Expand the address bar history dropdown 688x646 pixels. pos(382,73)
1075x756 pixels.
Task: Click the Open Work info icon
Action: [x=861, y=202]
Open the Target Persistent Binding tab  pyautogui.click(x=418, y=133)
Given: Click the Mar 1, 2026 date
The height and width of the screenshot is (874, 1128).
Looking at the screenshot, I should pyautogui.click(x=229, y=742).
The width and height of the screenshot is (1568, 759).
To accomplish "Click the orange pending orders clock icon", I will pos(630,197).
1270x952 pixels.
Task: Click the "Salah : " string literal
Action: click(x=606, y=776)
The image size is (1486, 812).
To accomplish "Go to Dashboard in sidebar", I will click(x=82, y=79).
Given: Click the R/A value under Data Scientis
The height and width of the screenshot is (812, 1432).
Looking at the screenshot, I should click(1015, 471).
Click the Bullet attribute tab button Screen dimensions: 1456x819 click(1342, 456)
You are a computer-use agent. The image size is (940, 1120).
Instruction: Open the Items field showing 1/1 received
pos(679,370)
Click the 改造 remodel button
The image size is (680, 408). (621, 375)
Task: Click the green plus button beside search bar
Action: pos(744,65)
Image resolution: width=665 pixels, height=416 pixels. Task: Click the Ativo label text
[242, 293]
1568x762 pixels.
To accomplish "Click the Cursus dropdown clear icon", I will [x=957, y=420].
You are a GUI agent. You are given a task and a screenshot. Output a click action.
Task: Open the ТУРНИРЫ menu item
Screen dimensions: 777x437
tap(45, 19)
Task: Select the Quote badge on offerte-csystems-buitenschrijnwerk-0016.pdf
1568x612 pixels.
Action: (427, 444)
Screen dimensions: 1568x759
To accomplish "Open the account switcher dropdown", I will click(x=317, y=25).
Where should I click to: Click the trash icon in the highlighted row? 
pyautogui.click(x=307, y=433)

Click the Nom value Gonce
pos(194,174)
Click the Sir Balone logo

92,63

==========

__EXERCISE DIRECTIONS__: Copy every one of the entries above word for word, keeping each line as it is.

__REPLY__:
Expand the address bar history dropdown 688x646 pixels. pos(382,73)
1075x756 pixels.
Task: Click the Open Work info icon
Action: [x=861, y=202]
Open the Target Persistent Binding tab  pyautogui.click(x=418, y=133)
Given: Click the Mar 1, 2026 date
The height and width of the screenshot is (874, 1128).
Looking at the screenshot, I should pyautogui.click(x=229, y=742).
The width and height of the screenshot is (1568, 759).
To accomplish "Click the orange pending orders clock icon", I will pos(630,197).
1270x952 pixels.
Task: Click the "Salah : " string literal
Action: click(x=606, y=776)
The image size is (1486, 812).
To accomplish "Go to Dashboard in sidebar", I will click(x=82, y=79).
Given: Click the R/A value under Data Scientis
The height and width of the screenshot is (812, 1432).
Looking at the screenshot, I should click(1015, 471).
Click the Bullet attribute tab button Screen dimensions: 1456x819 click(1342, 456)
You are a computer-use agent. The image size is (940, 1120).
Instruction: Open the Items field showing 1/1 received
pos(679,370)
Click the 改造 remodel button
The image size is (680, 408). (621, 375)
Task: Click the green plus button beside search bar
Action: pos(744,65)
Image resolution: width=665 pixels, height=416 pixels. Task: Click the Ativo label text
[242, 293]
1568x762 pixels.
To accomplish "Click the Cursus dropdown clear icon", I will [x=957, y=420].
You are a GUI agent. You are given a task and a screenshot. Output a click action.
Task: Open the ТУРНИРЫ menu item
Screen dimensions: 777x437
tap(45, 19)
Task: Select the Quote badge on offerte-csystems-buitenschrijnwerk-0016.pdf
1568x612 pixels.
Action: (427, 444)
Screen dimensions: 1568x759
To accomplish "Open the account switcher dropdown", I will click(x=317, y=25).
Where should I click to: Click the trash icon in the highlighted row? 
pyautogui.click(x=307, y=433)

Click the Nom value Gonce
pos(194,174)
Click the Sir Balone logo

92,63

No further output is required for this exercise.